Board governance of SPACs
Effective governance requires independent directors to understand the value creation process, the risks involved, and how these risks can be managed through diligent board oversight.
By EUGENE KANG
The Business Times, 9 August 2021
SPECIAL purpose acquisition companies (SPACs) have been in the limelight. SPACs - basically, listed "blank-cheque" companies that merge with target firms seeking access to equity markets without going through an initial public offering (IPO) - are gaining traction in Asian markets. Examples of potential targets include Grab Holdings, Carousell, and PropertyGuru. The Singapore Exchange also launched a consultation exercise on SPAC listings earlier this year and is expected to release the results of this public consultation soon.
A SPAC is different from other forms of listed entities and deserves special attention by its independent directors. To appreciate how this impacts board governance, it is important to understand the value creation process for two key stakeholders: the founders and investors of a SPAC.
The SPAC founders, also known as sponsors, benefit through a promote, comprising additional shares and a substantial equity stake in the SPAC at a nominal purchase price. These founder shares are converted into shares of the new entity after the SPAC merges with the acquired firm or target, in a business combination transaction.
SPAC investors, like founders, benefit through an appreciation in the stock price with a successful acquisition, as well as warrants that convert into SPAC shares at lower than market price.
Overall, SPAC founders reap a windfall with a successful acquisition, given the nominal price paid for their shares and warrants. While investors also benefit, the upside is lower when compared with those of founders.
Independent directors must pay close attention to three phases in the acquisition process.
Selection of acquisition target
A SPAC uses its IPO proceeds to acquire an operating company within a time frame of two to three years. Failing to meet the deadline leads to a winding up of the SPAC with the balance of funds returned to investors.
SPAC investors rely on the expertise of founders to identify and pursue an acquisition target that creates value for shareholders. Independent directors must monitor the progress of searching for an acquisition target.
Timely monitoring is crucial. A study published in the Journal of Accounting and Economics by Lora Dimitrova found that SPAC performance tends to be worse for acquisitions announced nearer the pre-determined deadline. Founders under time pressure may have an incentive to reap a windfall from their promote and warrants, even if the acquisition creates less value for investors.
Once an acquisition target is identified, listing rules may require independent directors to approve the acquisition. Independent directors must possess sufficient knowledge to assess a proposed acquisition. For instance, how knowledgeable and informed are they about the industry and operating environment of a target firm, especially if the firm operates in a foreign market? Are they familiar with valuation methods that assess whether the acquisition price fairly reflects the fundamentals of a target firm?

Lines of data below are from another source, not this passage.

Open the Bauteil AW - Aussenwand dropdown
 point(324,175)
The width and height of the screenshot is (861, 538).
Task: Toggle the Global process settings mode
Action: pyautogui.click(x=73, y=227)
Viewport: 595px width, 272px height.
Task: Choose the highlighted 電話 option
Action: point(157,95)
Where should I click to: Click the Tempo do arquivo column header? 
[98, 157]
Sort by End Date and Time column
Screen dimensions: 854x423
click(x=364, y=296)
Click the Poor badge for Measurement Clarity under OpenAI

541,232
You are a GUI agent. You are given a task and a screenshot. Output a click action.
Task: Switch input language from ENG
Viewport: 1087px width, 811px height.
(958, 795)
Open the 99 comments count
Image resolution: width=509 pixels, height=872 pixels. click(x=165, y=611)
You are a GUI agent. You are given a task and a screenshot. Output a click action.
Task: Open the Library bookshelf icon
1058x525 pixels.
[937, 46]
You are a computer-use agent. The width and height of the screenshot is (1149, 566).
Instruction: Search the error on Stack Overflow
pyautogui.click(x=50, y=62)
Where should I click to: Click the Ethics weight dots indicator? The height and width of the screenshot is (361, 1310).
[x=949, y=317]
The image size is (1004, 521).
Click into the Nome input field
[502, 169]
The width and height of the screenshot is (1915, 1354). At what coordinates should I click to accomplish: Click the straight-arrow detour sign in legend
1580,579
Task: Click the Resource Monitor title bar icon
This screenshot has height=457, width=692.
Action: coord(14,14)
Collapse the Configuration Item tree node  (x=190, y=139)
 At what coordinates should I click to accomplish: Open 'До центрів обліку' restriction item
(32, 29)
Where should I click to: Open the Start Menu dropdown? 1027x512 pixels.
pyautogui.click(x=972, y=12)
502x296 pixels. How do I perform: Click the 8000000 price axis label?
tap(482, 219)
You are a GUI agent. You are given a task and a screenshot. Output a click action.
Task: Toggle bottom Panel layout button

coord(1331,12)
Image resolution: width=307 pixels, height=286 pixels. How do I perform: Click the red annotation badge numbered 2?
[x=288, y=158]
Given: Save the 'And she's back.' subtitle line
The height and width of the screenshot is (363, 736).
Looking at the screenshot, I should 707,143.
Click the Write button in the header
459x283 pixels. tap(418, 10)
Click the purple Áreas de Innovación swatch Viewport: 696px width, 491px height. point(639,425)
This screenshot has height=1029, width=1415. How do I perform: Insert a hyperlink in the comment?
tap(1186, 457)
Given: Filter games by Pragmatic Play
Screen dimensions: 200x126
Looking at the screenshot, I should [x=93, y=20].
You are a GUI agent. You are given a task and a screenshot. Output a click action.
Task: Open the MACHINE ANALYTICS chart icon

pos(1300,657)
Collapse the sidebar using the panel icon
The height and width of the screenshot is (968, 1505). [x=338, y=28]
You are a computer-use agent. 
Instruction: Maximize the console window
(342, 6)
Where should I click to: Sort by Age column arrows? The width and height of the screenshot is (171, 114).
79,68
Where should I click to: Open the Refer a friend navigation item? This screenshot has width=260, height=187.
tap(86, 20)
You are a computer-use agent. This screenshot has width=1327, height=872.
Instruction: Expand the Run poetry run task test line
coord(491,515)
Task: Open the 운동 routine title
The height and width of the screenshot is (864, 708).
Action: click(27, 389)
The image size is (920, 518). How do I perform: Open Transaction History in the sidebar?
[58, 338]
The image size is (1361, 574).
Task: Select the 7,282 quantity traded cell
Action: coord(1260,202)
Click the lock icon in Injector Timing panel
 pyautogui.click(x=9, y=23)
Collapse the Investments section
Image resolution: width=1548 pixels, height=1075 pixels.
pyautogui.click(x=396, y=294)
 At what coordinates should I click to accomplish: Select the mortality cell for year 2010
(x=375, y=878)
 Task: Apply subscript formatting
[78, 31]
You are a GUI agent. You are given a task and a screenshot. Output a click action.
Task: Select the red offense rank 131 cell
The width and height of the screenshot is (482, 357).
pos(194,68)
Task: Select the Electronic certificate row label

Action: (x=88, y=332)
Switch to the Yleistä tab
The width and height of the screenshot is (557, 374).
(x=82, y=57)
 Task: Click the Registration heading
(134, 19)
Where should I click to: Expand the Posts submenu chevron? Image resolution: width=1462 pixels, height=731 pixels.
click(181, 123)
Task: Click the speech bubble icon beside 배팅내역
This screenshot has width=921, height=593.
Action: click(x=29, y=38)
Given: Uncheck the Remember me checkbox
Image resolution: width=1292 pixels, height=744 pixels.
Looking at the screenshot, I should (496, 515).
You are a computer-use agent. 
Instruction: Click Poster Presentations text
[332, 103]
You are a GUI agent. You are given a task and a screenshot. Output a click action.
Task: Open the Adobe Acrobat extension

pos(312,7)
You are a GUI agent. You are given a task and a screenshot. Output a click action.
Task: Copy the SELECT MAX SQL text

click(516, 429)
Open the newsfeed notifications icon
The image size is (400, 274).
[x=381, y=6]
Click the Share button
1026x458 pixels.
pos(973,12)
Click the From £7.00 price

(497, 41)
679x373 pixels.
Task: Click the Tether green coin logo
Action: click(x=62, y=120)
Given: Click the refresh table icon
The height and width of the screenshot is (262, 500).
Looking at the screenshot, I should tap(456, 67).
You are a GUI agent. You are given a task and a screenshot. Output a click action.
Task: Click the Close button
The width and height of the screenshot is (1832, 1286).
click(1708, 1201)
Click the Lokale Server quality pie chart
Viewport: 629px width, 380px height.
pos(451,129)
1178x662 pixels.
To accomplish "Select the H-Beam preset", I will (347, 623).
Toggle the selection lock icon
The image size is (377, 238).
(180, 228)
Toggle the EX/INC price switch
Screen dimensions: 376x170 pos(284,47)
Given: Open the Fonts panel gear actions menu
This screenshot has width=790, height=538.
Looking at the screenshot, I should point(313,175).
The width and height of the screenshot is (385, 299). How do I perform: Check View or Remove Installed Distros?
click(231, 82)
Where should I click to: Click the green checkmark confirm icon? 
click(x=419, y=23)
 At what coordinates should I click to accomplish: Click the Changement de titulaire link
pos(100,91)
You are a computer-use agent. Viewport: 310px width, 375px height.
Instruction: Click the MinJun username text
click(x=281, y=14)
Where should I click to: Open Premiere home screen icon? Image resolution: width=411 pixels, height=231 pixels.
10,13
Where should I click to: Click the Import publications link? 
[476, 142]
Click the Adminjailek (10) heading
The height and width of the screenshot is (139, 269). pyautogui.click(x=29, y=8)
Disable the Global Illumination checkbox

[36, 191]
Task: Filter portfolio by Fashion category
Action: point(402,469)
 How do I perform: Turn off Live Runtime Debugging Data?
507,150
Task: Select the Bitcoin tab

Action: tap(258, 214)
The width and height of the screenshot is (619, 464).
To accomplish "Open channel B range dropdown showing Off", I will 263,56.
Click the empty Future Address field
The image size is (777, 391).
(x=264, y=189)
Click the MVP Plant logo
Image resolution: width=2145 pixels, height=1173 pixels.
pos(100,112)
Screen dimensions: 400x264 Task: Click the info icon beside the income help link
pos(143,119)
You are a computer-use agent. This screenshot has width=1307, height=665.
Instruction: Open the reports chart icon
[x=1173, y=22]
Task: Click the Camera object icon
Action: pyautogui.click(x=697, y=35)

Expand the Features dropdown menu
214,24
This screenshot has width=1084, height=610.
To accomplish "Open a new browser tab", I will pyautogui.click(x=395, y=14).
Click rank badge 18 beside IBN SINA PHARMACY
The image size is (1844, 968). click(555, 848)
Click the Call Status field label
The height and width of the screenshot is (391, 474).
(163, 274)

Target firms identified near SPAC deadlines require directors to adapt to fast-moving transaction timelines, schedule meetings at short notice, and review complex and critical information quickly but carefully. Independent directors with limited knowledge are at risk of rubber-stamping what founders have proposed.
Good governance avoids a power imbalance in the boardroom, especially when reputable founders have management expertise and a track record of investing in certain industries. While the reputation of founders is important, it is not a panacea for poor board oversight.
Similarly, while an independent financial adviser may advise on the acquisition target, substantive monitoring requires independent directors to ask the right questions and to make an informed judgment.
Independent directors must also be alert to conflicts of interests when SPAC founders have financial interests in target firms or when appointing financial advisers to advise on the business combinations.
Potential candidates considering an independent director appointment in a SPAC should evaluate the reputation of the founders and clarify whether they intend to focus on certain industries or geographic focus for the business combination.
After a target acquisition has been identified and a deal negotiated, the "de-SPAC" process begins. This transaction occurs when the SPAC and acquired firm merge into one publicly listed entity. The corporate leaders of the SPAC and acquired firm must ensure an orderly transition for the board and executive team of the new entity.
Since a SPAC has no business operations, the directors of the new entity must be able to effectively govern the acquired firm, while meeting all listing requirements. Hence, some turnover of independent directors presiding over the SPAC is not unexpected.
Thomson Reuters recently reported that demand for directors' and officers' liability insurance in the US is increasing, given the higher litigation risks of breaching fiduciary duties related to SPAC acquisitions. Regulatory scrutiny over SPACs is also increasing.
Recent class action lawsuits include those against Churchill Capital Corp III on grounds of making false or misleading statements and failing to disclose material adverse facts on a business combination.
In general, independent directors must be familiar with the regulations governing SPACs for monitoring compliance. Effective governance also requires them to understand the value creation process, the risks involved, and how these risks can be managed through diligent board oversight.
The writer is a member of the Advocacy and Research Committee of the Singapore Institute of Directors.